European Indoor Championships

= Dmitry Bogdanov =

Russian middle-distance runner

Dmitriy Anatolyevich Bogdanov (Дмитрий Анатольевич Богданов, born 11 April 1979) is a Russian middle-distance runner who specializes in the 800 metres. His personal best times are 1:44.33 minutes in the 800 metres and 46.50 seconds in the 400 metres.

==Career==
He was born in Saint Petersburg and represents the club Dinamo Saint Petersburg. He finished seventh at the 1998 World Junior Championships. The time he achieved, 1:48.91 minutes, was a personal best. He progressed further to 1:46.61 minutes (July 1999, Tula) and 1:45.76 minutes (July 2000, Tula). He competed at the 2000 European Indoor Championships and the 2000 Olympic Games in both 800 metres and 4 × 400 metres relay without reaching the final. At the 2001 European U23 Championships he won a bronze medal in the relay. He finished fourth at the 2002 European Indoor Championships in a time of 1:45.84 minutes, which would remain his indoor personal best for many years. In July 2002 he set his lifetime best in the 400 metres, 46.50 seconds achieved in Moscow.

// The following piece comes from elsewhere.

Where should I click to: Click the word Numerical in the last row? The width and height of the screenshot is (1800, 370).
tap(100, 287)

A less successful period in international championships then followed. He competed without reaching the final at the 2002 European Championships, the 2003 World Championships, the 2004 World Indoor Championships, the 2004 Olympic Games. He then won the gold medal at the 2005 European Indoor Championships. He also competed in relay at the 2003 World Indoor Championships, but the team was disqualified.

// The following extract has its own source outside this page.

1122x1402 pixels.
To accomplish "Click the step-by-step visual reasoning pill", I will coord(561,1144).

He then competed without reaching the final at the 2005 World Championships, the 2006 European Championships, the 2007 World Championships and the 2008 Olympic Games. He finished fifth at the 2006 IAAF World Cup and the 2008 World Indoor Championships. In the latter race he finally set a new indoor PB, 1:45.76 minutes, which still stands. Outdoors he had set several successive personal bests, year by year: 1:45.72 minutes in 2002 (July, Cuxhaven), 1:45.28 minutes in 2003 (June, Seville), 1:45.12 minutes in 2004 (June, Ratingen) and finally 1:44.33 minutes in 2006 (July, Athens). Bogdanov also holds the European indoor record in the 4 × 800 metres relay, with 7:15.77 minutes achieved in February 2008.

He became Russian champion in 2000, 2002, 2003, 2004 and 2005, and Russian indoor champion in 2002 and 2005.